I was never broken. Hurt, yes. Hurting, yes. Sad, yes. Lost, yes. Depressed, yes. Lacking, yes. But broken? No. Never broken. My past was there, yes, sometimes it was right in front of us. Sometimes the past flared between us like a fire; threatening to burn us both, to engulf us and our relationship. I had a fire blanket though, I always had a method to extinguish it. I would highlight it. I have always been self aware, too much so maybe.
My self awareness was my shield. Yes I was commitment phobic. Yes I had Daddy issues, intimacy issues, family issues, love issues, self worth issues. Issues with a capital I. When they came between us I would say "Those are just my issues". I would take ownership, I would say this is my wrong, this is my fault, this is me. When I said it, when I said these things I detracted from the us. The issues with us. I threw such a big spotlight on me that I threw everything else in the shadows.
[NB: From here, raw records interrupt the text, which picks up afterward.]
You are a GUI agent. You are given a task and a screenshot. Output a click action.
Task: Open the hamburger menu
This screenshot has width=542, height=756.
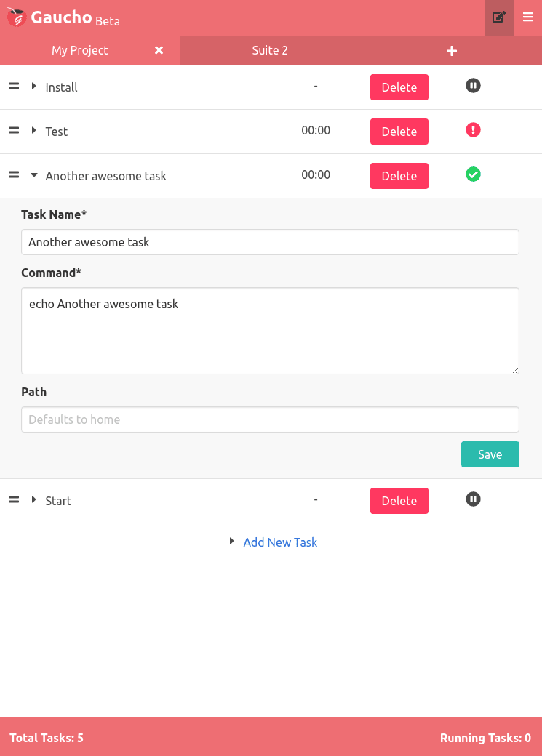[x=528, y=17]
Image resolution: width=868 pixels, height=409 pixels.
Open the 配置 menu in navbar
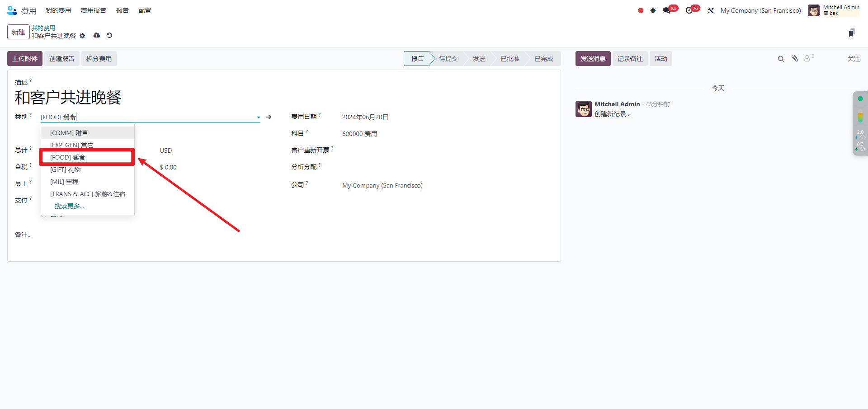click(x=145, y=10)
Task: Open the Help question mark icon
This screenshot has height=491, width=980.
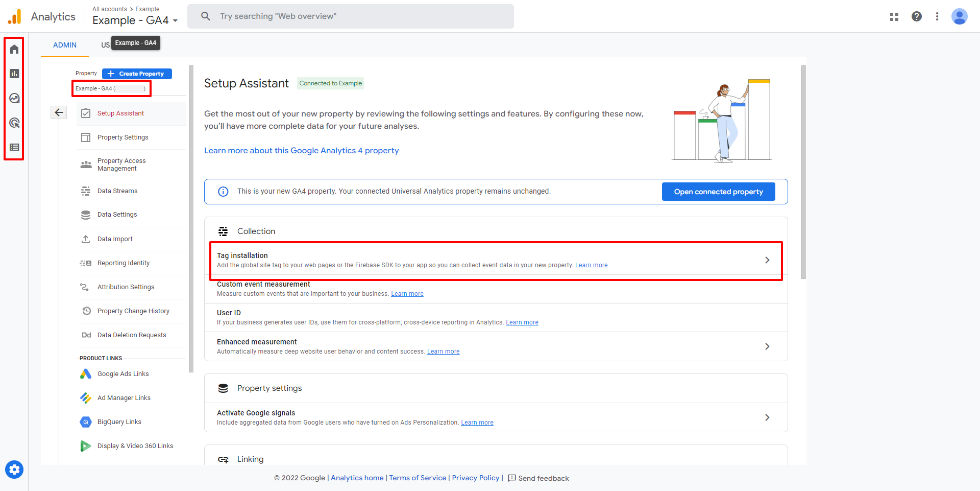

The shadows were where the monsters were though. The monsters that were us. Our monsters. They were part you, part me, but they were all us. Our monsters. Never mine. Never truly yours. They were ours to fight, together. I can't take all the blame, but I can take a large porportion of it. Self awareness. I was so self aware I never thought outside of myself. I never thought about us, or you. I just thought about me. What was wrong with me. What I needed to fix, what I needed to change, what I needed to be aware of.
It's the funny thing about shadows and monsters, you can ignore them all you want, but at the end of the day, they're still always there. Waiting. It's just you make a choice, to not see them, to ignore them. Or sometimes, sometimes you shine a light so far into one corner that you forget about all the other corners.
The monsters. Always there. Waiting. Ready. In the end, we turned our heads so far we didn't see them sneaking up behind us.